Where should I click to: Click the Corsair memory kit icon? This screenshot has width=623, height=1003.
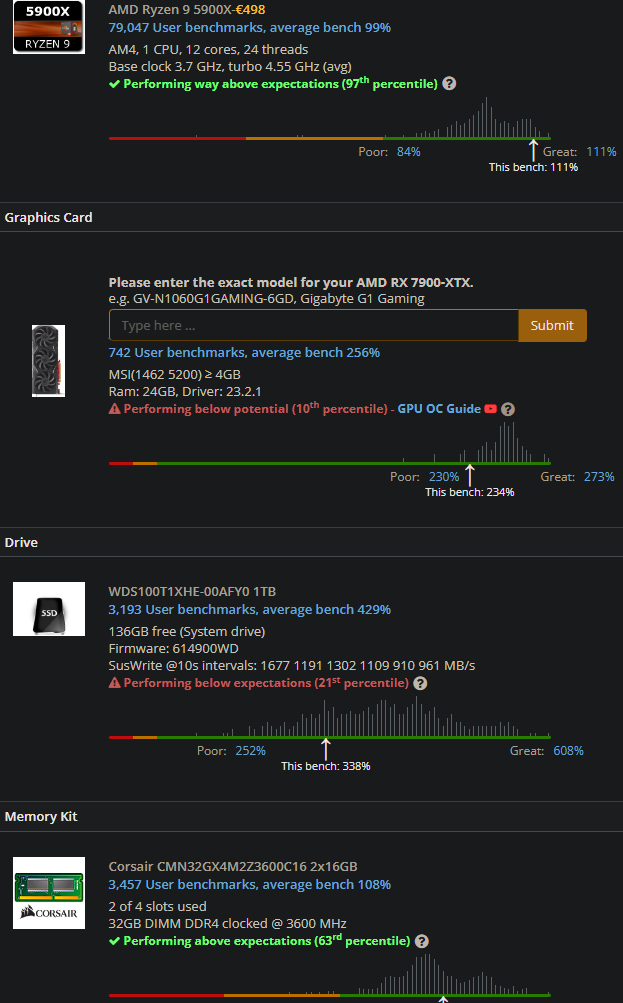49,893
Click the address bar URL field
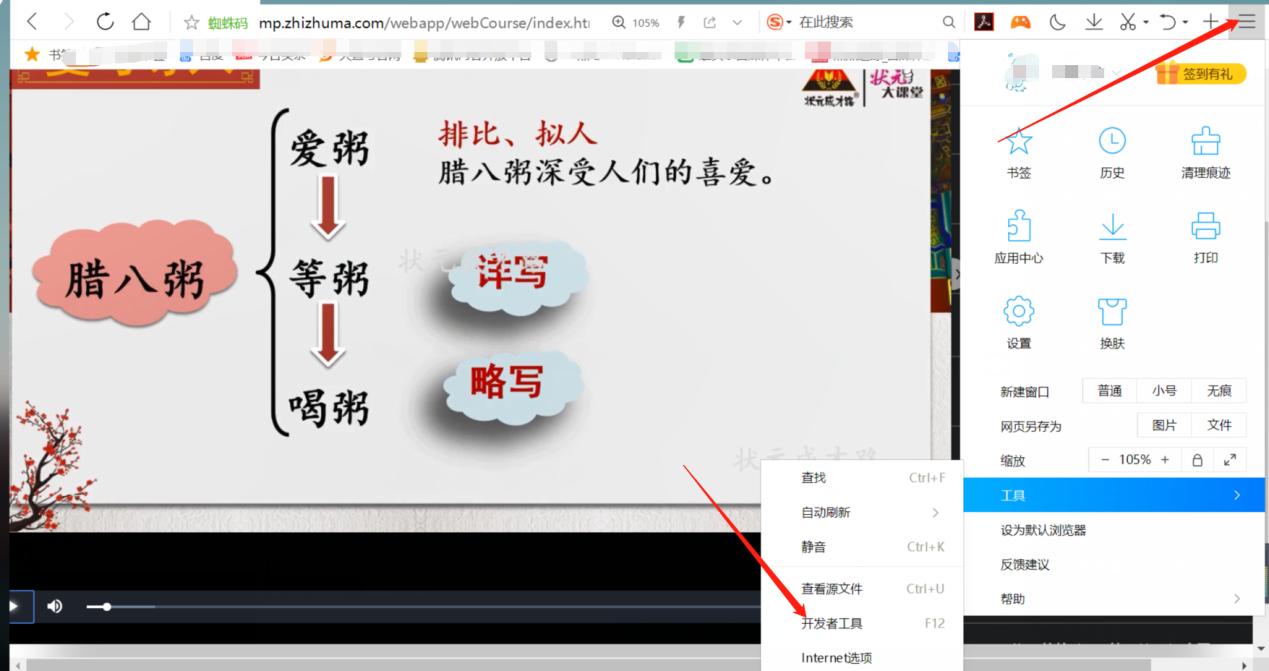The image size is (1269, 671). [400, 20]
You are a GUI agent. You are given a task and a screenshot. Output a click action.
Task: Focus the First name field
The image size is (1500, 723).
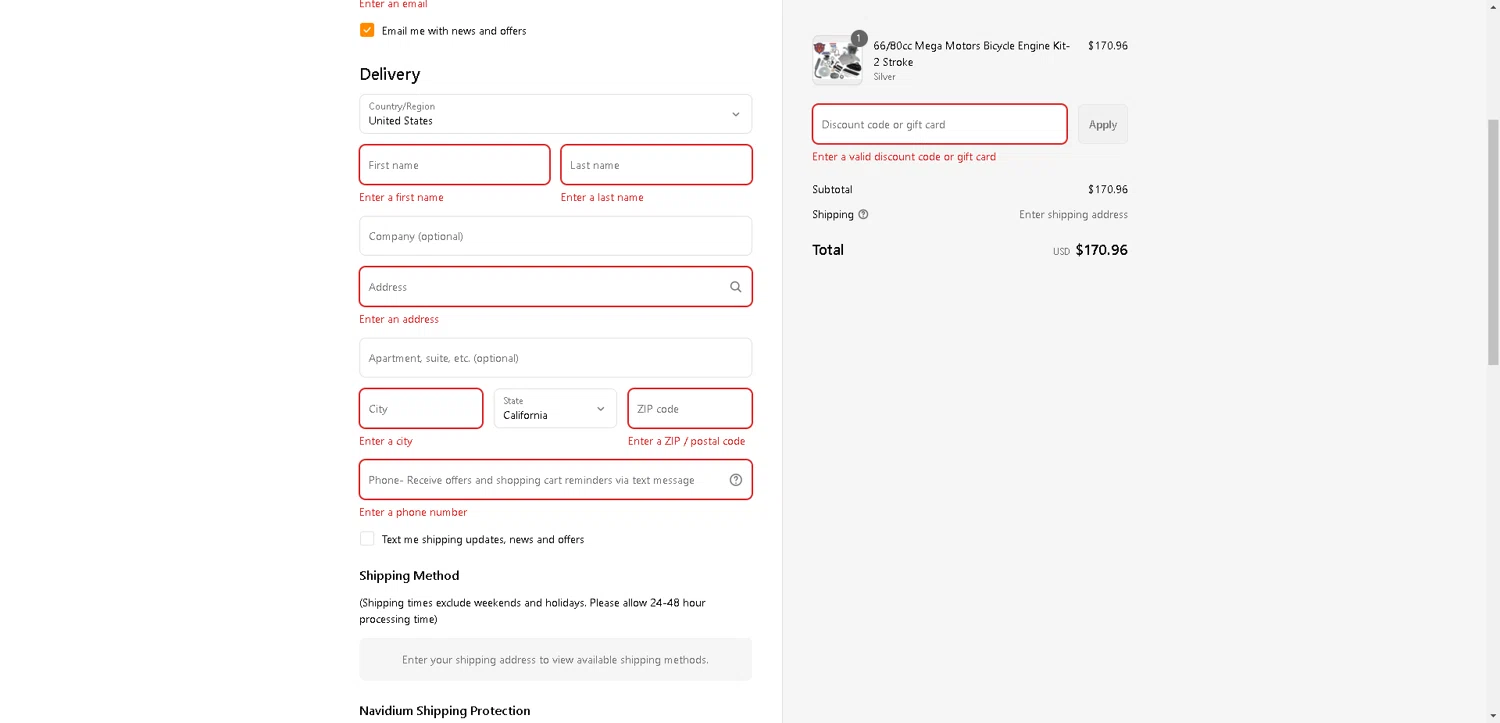454,165
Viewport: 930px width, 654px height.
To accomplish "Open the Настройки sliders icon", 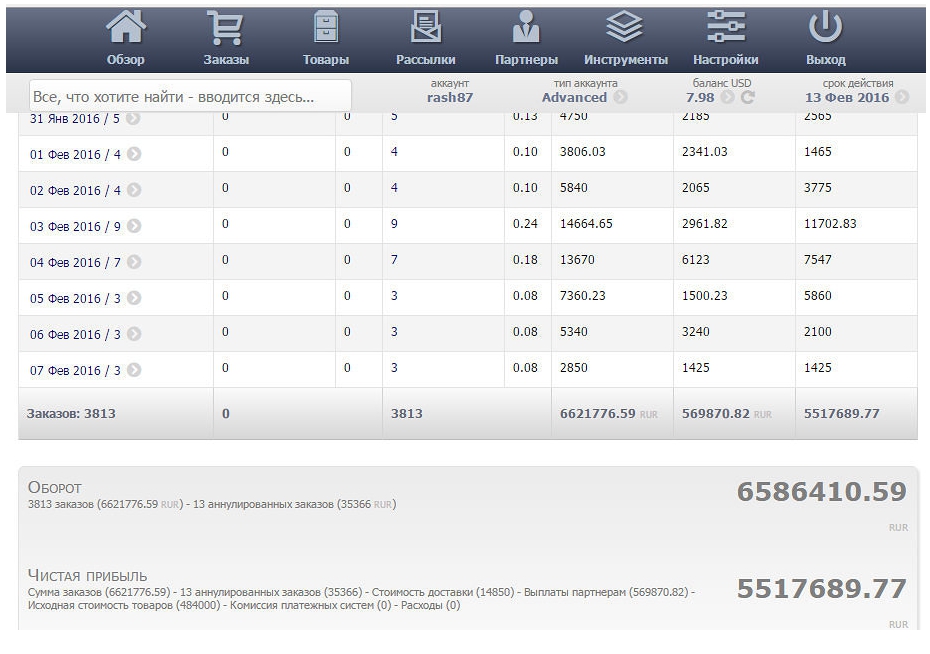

■ What you are asked to do ■
Quote every record above exactly, leaving out the pictures.

■ Solution below ■
Where should I click to: Click the Corsair memory kit icon? This screenshot has width=623, height=1003.
49,893
Click the address bar URL field
The image size is (1269, 671). [400, 20]
You are a GUI agent. You are given a task and a screenshot. Output a click action.
Task: Focus the First name field
The image size is (1500, 723).
454,165
Viewport: 930px width, 654px height.
To accomplish "Open the Настройки sliders icon", 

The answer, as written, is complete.